Il suo uomo. La sua. Ah… solo il pensiero di lui stava suscitando profonde emozioni che non riusciva a capire ma a cui completamente soccombere.

La prima volta per tutto nella sua nuova vita. Il primo sguardo, il primo tocco, il primo bacio e la prima penetrazione sembrano essere incorporati nelle sue banche della memoria e scavalcare tutte le altre esperienze e uomini davanti a lui. Ha sempre pensato che fosse sempre stata la sua vita. Che fino a lui aveva vissuto a malapena.

Si distese contro le lenzuola di seta, erano scure come la notte e le ricordava i suoi occhi, quelle sfere scure e lucide che potevano leggere nei suoi; leggere una prosa segreta dedicata al suo essere, l'essenza stessa della sua femminilità. Il suo sguardo l'aveva affascinata dall'altra parte della spaziosa stanza piena di corpi mescolanti e in quell'attimo di sguardo, riuscì a sentire la distanza tra loro decimata, il mondo che ruotava con una tale chiarezza che poteva sentire le nuvole turbinare con un movimento languido attraverso i cieli che suonavano tutto le tonalità di un arcobaleno entro quella frazione di secondo. La mano che le aveva offerto era stata calda e piena di mascolinità sfrenata. Nel momento in cui la sua mano fu inghiottita dalla sua, fu sciamata da una visione gloriosa; di come quelle mani si avvolgessero intorno al suo corpo, nude sotto il luccichio dorato delle luci del fuoco, come si sarebbero strette strettamente sul suo derriere, avvicinandola alla gloria del suo albero gonfio, come avrebbero accarezzato il suo seno e giocato con le estremità irrigidite delle sue areole con entusiasmo euforia e come avrebbero accolto il muschio del suo cavallo con una tenerezza che non aveva ancora scoperto. È stata la stretta di mano più lunga nella storia delle presentazioni e lui sembra colpito tanto quanto lei, le sue labbra, piene e bagnate di vino mentre sussurrava il suo nome e lei ha restituito il favore di chiamarlo.

Da allora non si sono mai separati. Era già umida nei suoi pensieri di clausura nella sua testa. Hmm, sospirò, la sua mente stava già costruendo l'essenza fisica del suo spirito.

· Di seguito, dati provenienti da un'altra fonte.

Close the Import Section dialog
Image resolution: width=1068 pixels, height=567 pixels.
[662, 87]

Aveva conquistato ogni parte di lei, nonostante la più cruciale di tutte, la sua mente, dove ogni stanza ha il suo nome scritto sulle sue porte e dove poteva accedervi durante il giorno, quando la realtà richiede che ritorni nel mondo reale. Scivolò il suo corpo attraverso le lenzuola fino a dove si era sdraiato la notte prima, dove risiede ancora il ricordo del suo polso e della pelle e inalò il profumo che si era lasciato alle spalle, uno pieno del bagliore del suo sudore e vieni, fuso con la fragranza dei suoi contributi femminili. L'orsacchiotto di pizzo nero, aveva quasi strappato le sue curve da siffo la scorsa notte, si era arrampicato contro l'inguine con questo movimento e un lamento le sfuggiva dalle labbra. Inarcò la schiena, spingendo le sue labbra contro il tessuto succulento, immaginando le sue dita robuste e robuste che la accarezzavano con destrezza.

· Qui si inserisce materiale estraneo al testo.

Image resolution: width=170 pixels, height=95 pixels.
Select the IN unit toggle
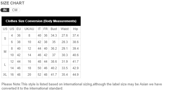5,10
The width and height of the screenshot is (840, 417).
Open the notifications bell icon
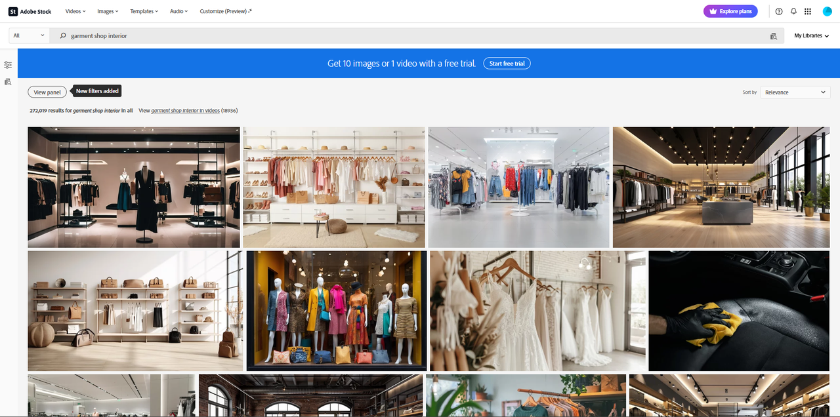coord(793,11)
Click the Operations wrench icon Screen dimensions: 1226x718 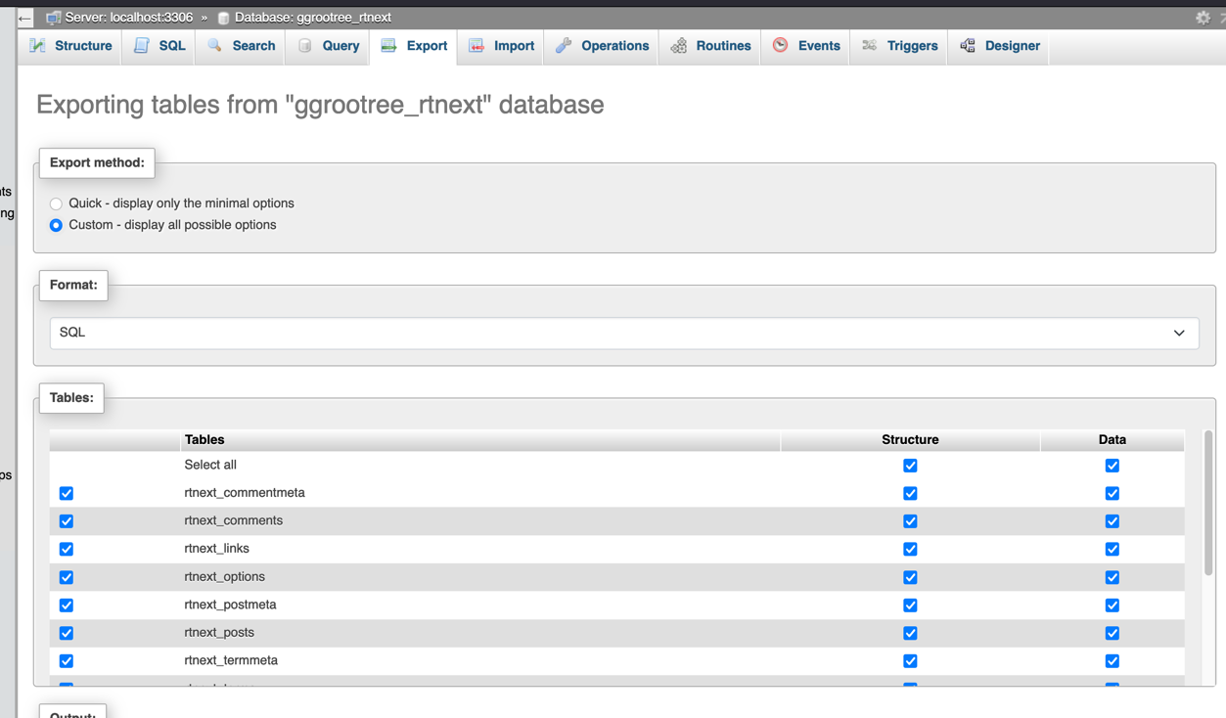[564, 46]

Scivolò di nuovo, il suo cappuccio del clitoride si ancorava dolcemente al campione di pizzo e ora le sue mani erano contro il collo a V in pizzo leggermente strappato dove l'aveva afferrata in fretta, afferrandole i lati del seno in modo che fossero ora esposti al freddo di l'aria mattutina, fornendo un ulteriore senso sensoriale al suo stato acuto. Espirò, poi inspirò ancora una volta, inarcando la schiena ancora più in alto. Le sue dita corrono sulle punte rosee e indurite del suo busto.

Gemette, il suo controllo quasi si spezzò con questo scoppio di piacere improvviso. Il ronzio del suo telefono dal comodino interruppe la paralisi della sua estasi. La sua foto, quella in cui i suoi occhi erano chiusi, le sue labbra sorridenti apparvero con gioia sulla copertina e lei si sedette rapidamente, gettando i suoi riccioli rosso scuro su una spalla in modo che potesse rispondere chiaramente.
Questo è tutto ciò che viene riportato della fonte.